Скрестив руки под головой, я думаю о том, что завтра, в три часа, снова увижу Верену Лорд. Ее тонкое лицо. Ее иссиня-черные волосы. Ее чудесные, печальные глаза.
Завтра я принесу ей браслет. Может, она рассмеется. Она такая красивая, когда смеется.
Завтра в три.
Верена Лорд.
Часть вторая
Глава 1
— Germania omnis a Gallis Raetique et Pannoniis Rheno et Danuvio fluminibus, a Sarmatis Dacisque mutuo metu aut montibus separatur; cetera Oceanus…
— Достаточно, — сказал Хорек. — Пожалуйста, переведите, фрейлейн Ребер.

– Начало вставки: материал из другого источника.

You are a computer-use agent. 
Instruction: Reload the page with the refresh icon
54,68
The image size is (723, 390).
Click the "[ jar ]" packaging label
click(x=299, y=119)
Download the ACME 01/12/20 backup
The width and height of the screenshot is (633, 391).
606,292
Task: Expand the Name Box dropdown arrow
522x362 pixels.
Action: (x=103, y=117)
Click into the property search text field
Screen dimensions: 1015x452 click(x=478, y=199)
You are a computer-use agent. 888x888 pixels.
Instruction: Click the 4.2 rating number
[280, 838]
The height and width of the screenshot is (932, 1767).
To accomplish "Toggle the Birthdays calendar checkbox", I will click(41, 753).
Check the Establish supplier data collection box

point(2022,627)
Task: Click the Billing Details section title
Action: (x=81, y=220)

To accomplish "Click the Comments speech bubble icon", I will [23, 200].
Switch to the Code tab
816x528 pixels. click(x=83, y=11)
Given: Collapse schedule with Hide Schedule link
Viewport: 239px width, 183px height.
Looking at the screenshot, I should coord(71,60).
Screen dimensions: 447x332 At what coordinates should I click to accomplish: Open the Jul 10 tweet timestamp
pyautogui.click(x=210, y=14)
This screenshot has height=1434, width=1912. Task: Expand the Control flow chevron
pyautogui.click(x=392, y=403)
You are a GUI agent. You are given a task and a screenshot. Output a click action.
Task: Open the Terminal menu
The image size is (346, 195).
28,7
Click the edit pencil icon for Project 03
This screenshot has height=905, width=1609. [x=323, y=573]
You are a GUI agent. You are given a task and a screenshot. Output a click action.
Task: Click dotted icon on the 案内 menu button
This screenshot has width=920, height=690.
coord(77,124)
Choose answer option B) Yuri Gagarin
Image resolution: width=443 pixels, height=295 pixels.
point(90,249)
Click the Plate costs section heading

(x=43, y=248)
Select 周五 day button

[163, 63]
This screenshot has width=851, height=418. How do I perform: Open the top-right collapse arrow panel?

Пятое сентября 1960 года. Первый школьный день, последний урок. Латынь. Взгляд на часы. Двенадцать часов десять минут. А урок заканчивается в двенадцать часов тридцать минут…
В классе двадцать два ученика: двенадцать немцев, три француза, один англичанин, три швейцарца, один японец и два австрийца. Мы сидим в светлом современном обустроенном классе, в котором изготовленная из стальных труб мебель расставлена полукругом. Ни одной старомодной кафедры на подиуме. Стол и кресло учителя из таких же стальных конструкций, как и у нас, на одном уровне.
— Ну, фрейлейн Ребер, будьте любезны, начинайте, Геральдина Ребер!
Шикарная девушка. Я внимательно изучаю ее. Не сказать, что она потрясающе красива, хотя, в общем-то, красива, особенно ноги и грудь. Но вызывающе сексуальна. Она так высоко начесывает свои рыжие волосы, что уже одно это привлекает к ней внимание. Губы ярко накрашены, на ресницах тушь, на веках зеленые тени. Она носит белый, крупной вязки пуловер, который ей явно мал. На шее у нее ниточка поддельного жемчуга, на руке бренчащий браслет, кольцо на одном из пальцев велико и, похоже, тоже не представляет ценности. Она носит широкую юбку в складку, и сегодня утром мне стало ясно, почему Геральдина предпочитает юбки-плиссе. С сегодняшнего утра она флиртует со мной.